For every Tiger or Crosby who overcomes massive pressure and succeeds at a young age, a dozen child phenoms crack. Michelle Wie looks more frazzled every week and hasn’t won a tournament yet. Freddy Adu appears afraid to test his skills across the
When I see a Michelle Wie flounder at a men’s event, I wonder whom a quest like hers is really for. I doubt she woke up one day and said, “I need to make a million dollars today. I need it now. It can’t wait five or six years. I need to be a 13-year-old millionaire.”
Most likely, the culprits are the parents who want to turn their kids into walking ATMs. The media don’t help, either; their overhype of youths inspires other parents to push their kids and constant coverage or replays of serious injuries scares mommy and daddy into milking money out of them before any health ailments arise.
As a result, these poor kids, who could become just as dominant if not more dominant athletes if they had time to grow up first, lose their childhoods. No one knows that better than old pals Michael Jackson and Macaulay Culkin. Jacko lived an adult’s life as a child, working like a dog under an abusive father. It’s no wonder he wants to ride roller coasters and play Seven Minutes in Heaven with 12-year-old boys; he never had a childhood. Culkin’s life was also torn apart as his parents fought over their little blonde commodity.
The child prodigy is a relatively new phenomenon in sports; we haven’t truly seen what the long-term psychological consequences of losing one’s childhood are. So shouldn’t we view Michael and Macaulay’s stories as warning signs?
Mr. and Mrs. Wie, your daughter is a true specimen. But guess what? She’ll still be a specimen in 10 years. You could’ve waited. Maybe if you did, she’d be winning tournaments instead of faking an injury to avoid being barred from LPGA events because of poor scores. Instead, you’ve forced your daughter into an adult’s life. She’ll never get to make out with that scrawny emo kid at a bush party and puke her guts out the next morning after downing too many Jell-O shooters. Shame on you.
Even if Wie’s parents, or those of any other super athlete, don’t actively pressure their kids into competing at the highest possible levels, they’re just as bad if they don’t know when to stop them from growing up too early.

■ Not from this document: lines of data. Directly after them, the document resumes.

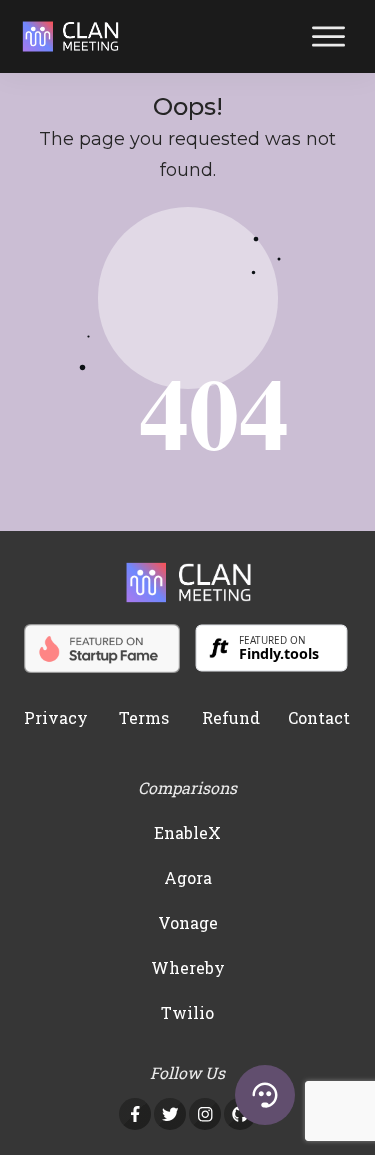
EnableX (187, 832)
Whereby (188, 967)
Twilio (187, 1012)
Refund (231, 717)
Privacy (56, 717)
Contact (319, 717)
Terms (144, 717)
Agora (188, 877)
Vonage (188, 922)
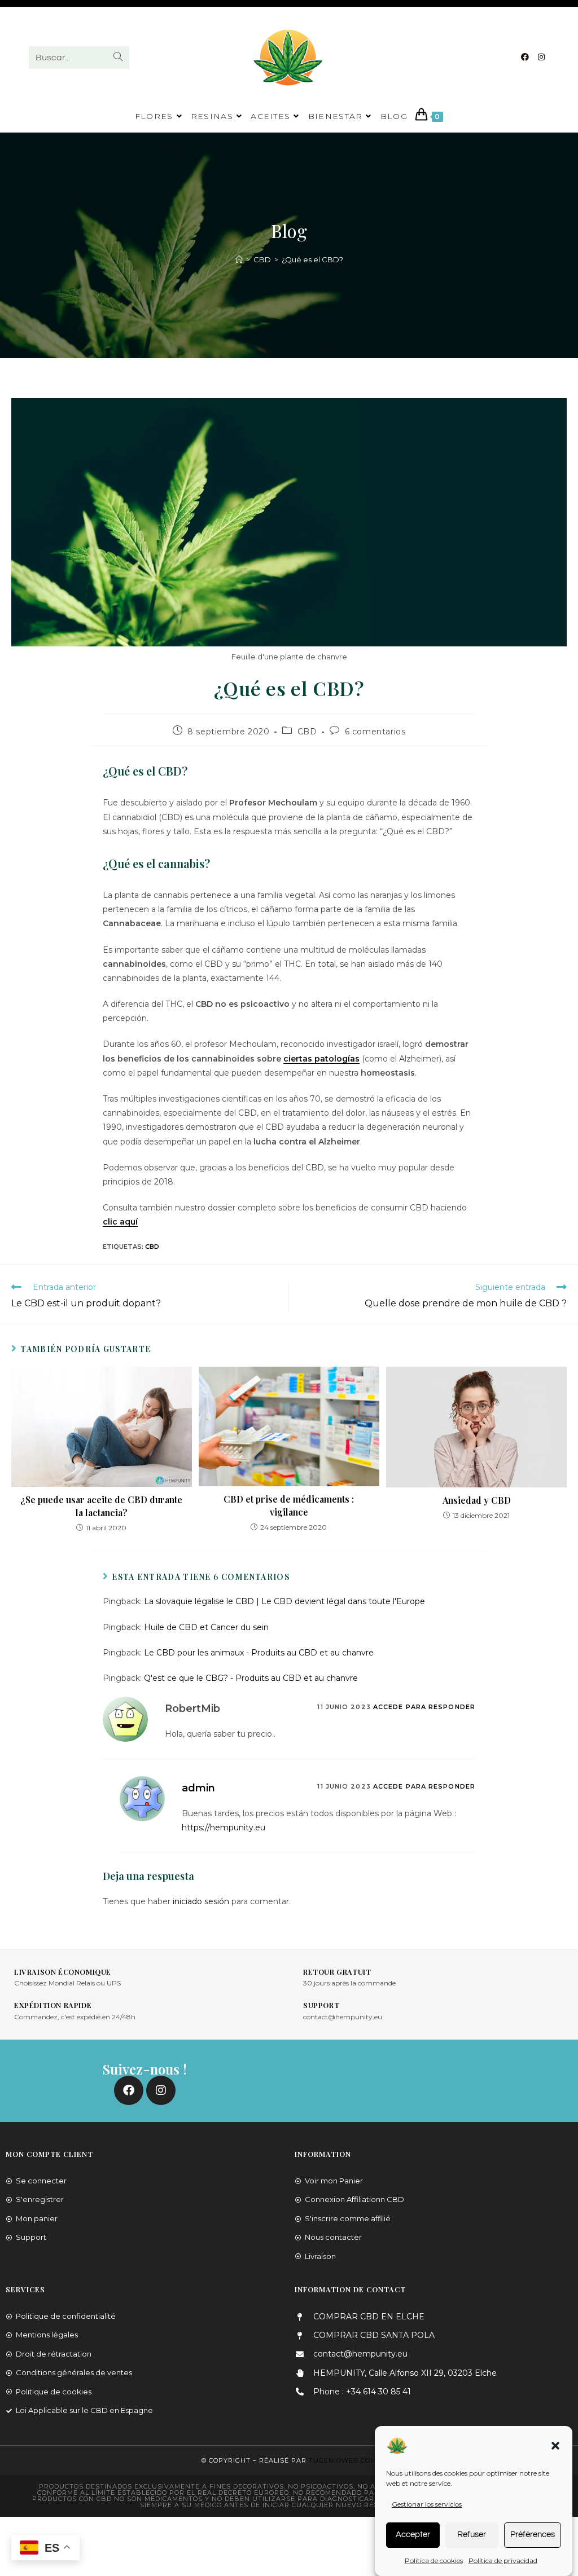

The child pressure syndrome is worse for some sports than others, depending on how much physical maturity is needed to compete at the top level. Football parents, for example, at least don’t have to worry about seeing their 12-year-old absorb a Sean Taylor killshot. But sports relating more to technique than physical strength, especially golf, are tempting money traps. The latest victim is 12-year-old Alexis Thompson, who competed in the U.S. Women’s Open two weekends ago. She missed the cut. Michelle Wie, by the way, withdrew with a wrist injury after firing a first-round 82.
My dad and I had another conversation that 1995 weekend.
Me: Dad, what should I be – a pro hockey player or pro baseball player?
Dad: Well, Mattie, it’s tough to say, I don’t know if you’re –
Me: All I want to know is which one. Just tell me which one!
Dad: Well, I don’t, uh, know if you can…make it, you know? It’s very hard to be a pro…
Thanks for looking out for me, Dad. You crushed my dreams because you love me. And I got to have a real childhood.